# Our new cat 'Neo'



## parkershots (Jul 16, 2009)

Here are a few pictures of our new cat 'Neo.' He is a Maine Coon and about 4 months old now.


----------



## tafwoc (Nov 12, 2009)

parkershots said:


> Here are a few pictures of our new cat 'Neo.' He is a Maine Coon and about 4 months old now.


OMG hes amazing! An those pictures are stunning!


----------



## PinkPaws (Jan 4, 2010)

Great pics! He's beautiful


----------



## mckitty (Jan 11, 2009)

great photos, hes superb looking fellow isnt he ?


----------



## parkershots (Jul 16, 2009)

Thanks for your comments everyone. Yeah, he is a great little cat and gorgeous to match. He's also extremely affectionate and has bundles of character.


----------



## colliemerles (Nov 2, 2007)

what brilliant pictures, and a very cute kitty,.,,


----------



## Riverwish (May 2, 2009)

He is gorgeous


----------



## manickbarry (Jan 23, 2010)

Looks very cute indeed, are you a photographer? those photos look great


----------



## Dally Banjo (Oct 22, 2009)

:001_wub:Awwwwwwwwwwww so cute, want, want, want, need, need, need now  great name & pics to


----------



## kittykat (Nov 2, 2007)

hes gorgeous!! fab pics


----------



## suzy93074 (Sep 3, 2008)

Wow stunning pics of a stunning kitty


----------



## parkershots (Jul 16, 2009)

Thanks again for all the comments - about Neo and the pictures. I'll be sure to let Neo know he has a few more fans. As you can imagine, he's captured the hearts of everyone who has met him so far.

Yes, I am a photographer. I specialise in pet photography so it's been great to have such a gorgeous model to work with at home.


----------



## Suriel (Jan 22, 2010)

Oh wow hes amazing! 
Lovely pictures too, your very talented


----------



## mezzer (Oct 6, 2009)

_Absolutely gorgeous, both kitten and photos_


----------

*Information supplied*
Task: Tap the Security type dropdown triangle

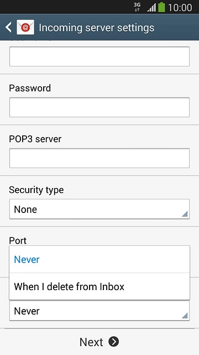Action: 185,214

*Task statement*
Transcribe the passage of the forum thread about the cat Neo that opens with the words containing "Yes, I am a" and closes with "(Jan 22, 2010)".

*Answer to this exercise*
Yes, I am a photographer. I specialise in pet photography so it's been great to have such a gorgeous model to work with at home.


----------



## Suriel (Jan 22, 2010)